Airplane approaches city, flying over a river with a clear blue sky. City skyline and greenery visible in the background.

Welcome to the 'arrivals lounge'.


Congratulations! You’ve landed your new role in a fresh organisation—a moment filled with excitement, anticipation, and perhaps even a little nervousness. You’ve navigated the recruitment process successfully, and now you find yourself in the “arrivals lounge,” ready to embark on the next chapter of your professional journey.


This isn’t just another job; it’s a pivotal moment that could redefine your career trajectory. You now have the unique opportunity to build new successes, establish positive habits, and shape a new reputation. It’s also the moment of truth: will the organisation live up to the promises made during recruitment? How does the business really operate? And crucially, how can you truly make a difference?


5 Steps to Early Success


To navigate this critical early stage effectively, we’ve distilled our experience into 5 Steps to Early Success - 5 essential steps:


  1. Be proactive: Don’t wait for permission—step forward, introduce yourself, and actively engage.

  2. Be curious: Ask insightful questions and demonstrate genuine interest in learning about the organisation and its people.

  3. Be committed: Show dedication, set clear intentions, and maintain your focus despite early challenges.

  4. Be clear: Quickly gain clarity on why you were chosen—how does your role align with the organisation’s current reality?

  5. Be impactful: Identify and deliver early wins—showing your colleagues and leadership, “We’ve got a good one here!”


Ready to dive deeper into each step and help you to create your initial impact plan? Landing in a fresh organisation is a milestone mix of excitement, opportunity, and healthy anxiety. You’ve cleared the “arrivals lounge” of interviews, assessments, and references; now the doors open onto an unfamiliar landscape of people, politics, and promise. This moment can redefine your professional trajectory. It’s where you begin building new habits, forging a fresh reputation, and creating value that only you can offer.


Equally, it’s the organisation’s chance to deliver on the story it sold you: the strategy, culture, support, and freedom to make a difference. Over the next few months, you’ll discover how things really work, where the unspoken power lines run, and what problems most need solving. The window is short: for about 90 days you can ask “naïve” questions without raised eyebrows, walk into spaces uninvited, and re-frame how success is measured. Use it well.


Through two decades of coaching transitions—and backed by research from Harvard Business Review, Forbes, and leading scholars—we’ve distilled success into five simple, memorable steps, each beginning with “Be.” Master them and you’ll turn early uncertainty into rapid momentum.


1. Be Proactive


The greatest advantage a newcomer enjoys is permission.

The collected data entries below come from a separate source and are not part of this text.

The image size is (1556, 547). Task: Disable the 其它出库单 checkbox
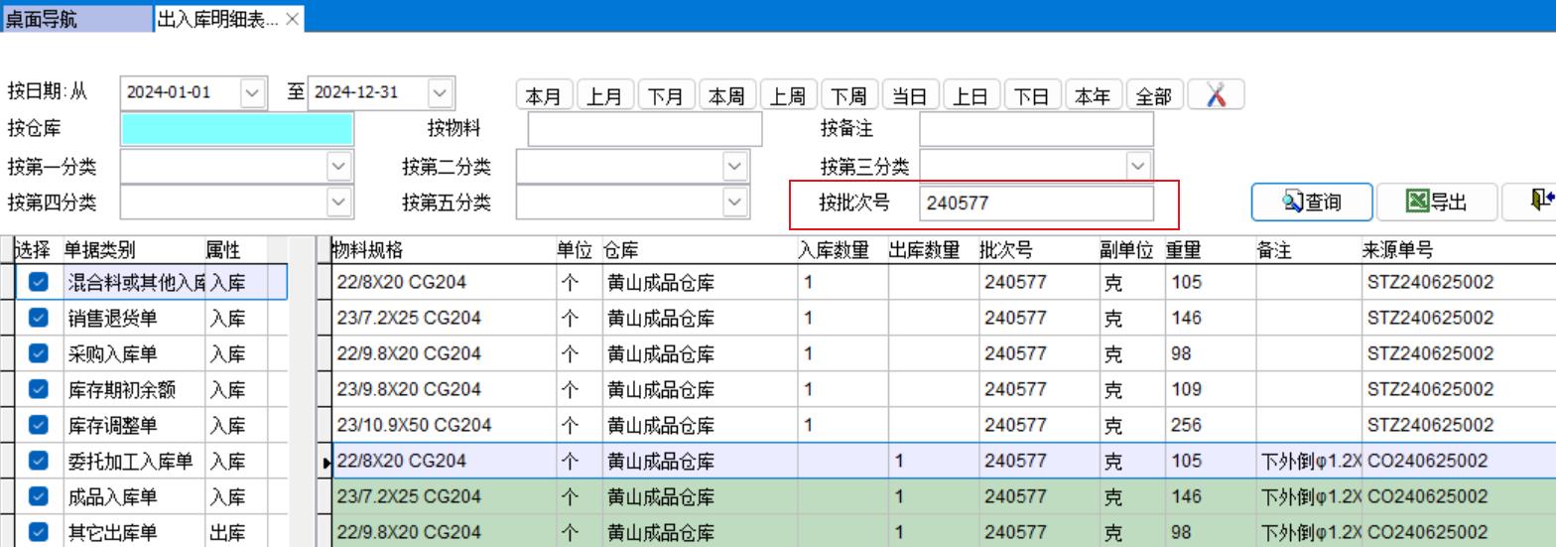tap(39, 532)
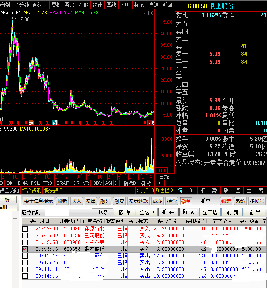
Task: Uncheck the 银座股份 order checkbox
Action: tap(25, 249)
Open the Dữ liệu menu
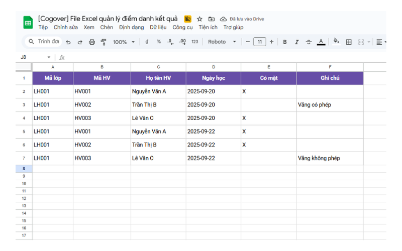Viewport: 402px width, 251px height. (x=158, y=27)
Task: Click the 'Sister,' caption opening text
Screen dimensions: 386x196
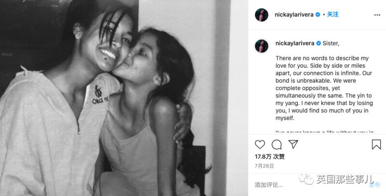Action: click(331, 43)
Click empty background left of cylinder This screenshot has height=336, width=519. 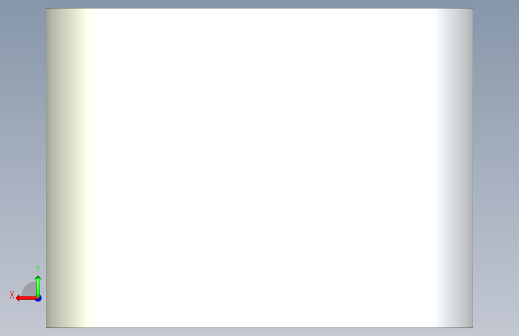[23, 132]
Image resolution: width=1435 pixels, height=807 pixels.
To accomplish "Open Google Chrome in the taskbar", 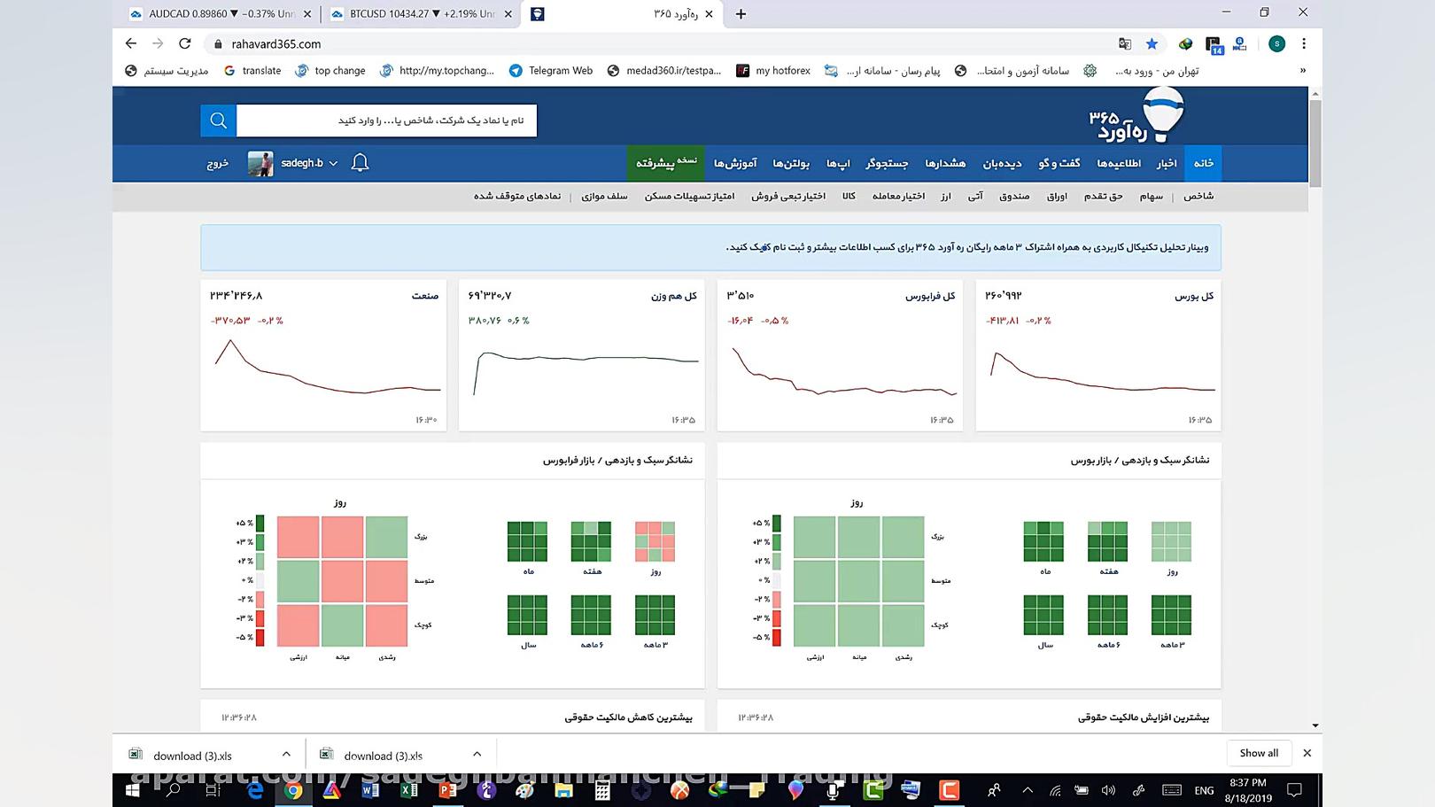I will (x=293, y=790).
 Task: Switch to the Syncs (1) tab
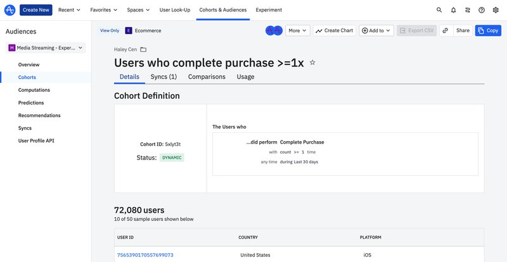click(x=164, y=77)
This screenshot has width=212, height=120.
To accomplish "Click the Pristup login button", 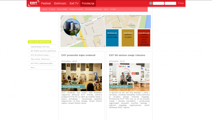I will click(x=181, y=3).
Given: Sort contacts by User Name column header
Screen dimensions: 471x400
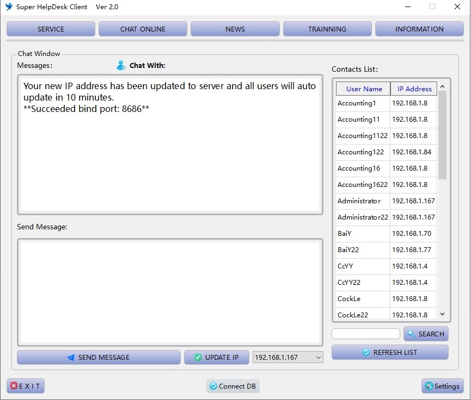Looking at the screenshot, I should (x=364, y=89).
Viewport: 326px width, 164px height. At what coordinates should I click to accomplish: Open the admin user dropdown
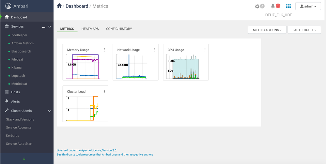[x=308, y=6]
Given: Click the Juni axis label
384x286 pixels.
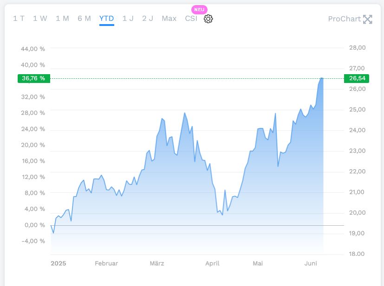Looking at the screenshot, I should [x=311, y=263].
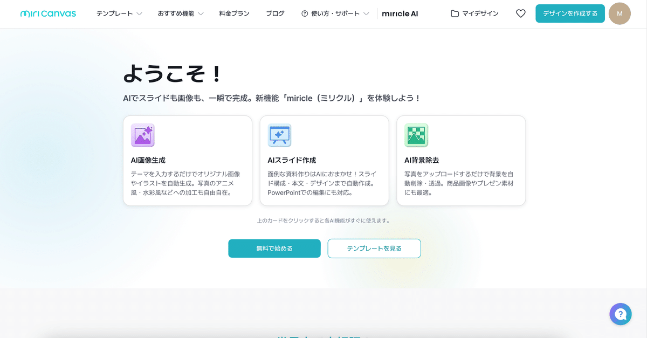Select the AI背景除去 feature card
This screenshot has height=338, width=647.
click(x=461, y=161)

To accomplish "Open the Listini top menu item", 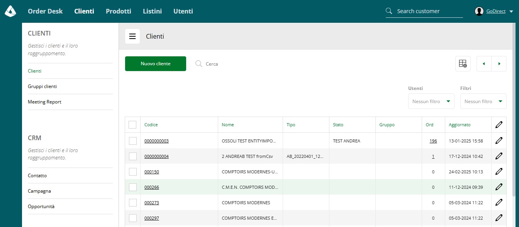I will click(x=152, y=11).
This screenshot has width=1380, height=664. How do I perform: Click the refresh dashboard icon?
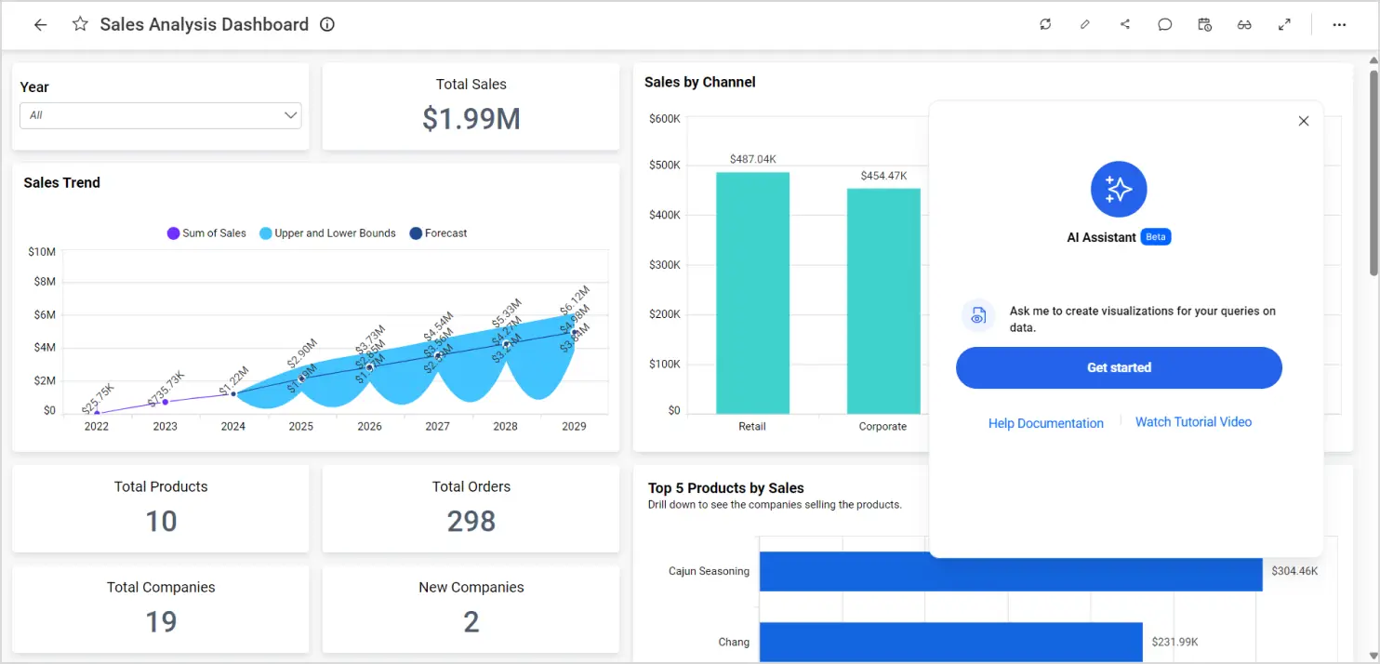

As Kelsey Alpaio notes in Harvard Business Review’s roundup for new starters, your “I’m new” card expires fast, so spend it rather than save it. 


  • Walk the floor. Introduce yourself to adjacent teams, support staff, and cross-functional partners.

  • Book the coffees. Schedule a dozen 15-minute virtual or face-to-face chats; arrive with one question that shows preparation.

  • Volunteer early. Offer to draft meeting notes, test a prototype, or facilitate a stand-up—small, visible acts that demonstrate energy.


Importantly, find the balance between making a contribution, and not being seen. Don't be silent, and don't be the 'newbie in the room'.


From our own experience of taking on my roles and found that speedy impact depends on building a strategic network—one curated intentionally rather than passively inherited.  Conducting your own stakeholder exercise can be very valuable and create a long term support network for your success.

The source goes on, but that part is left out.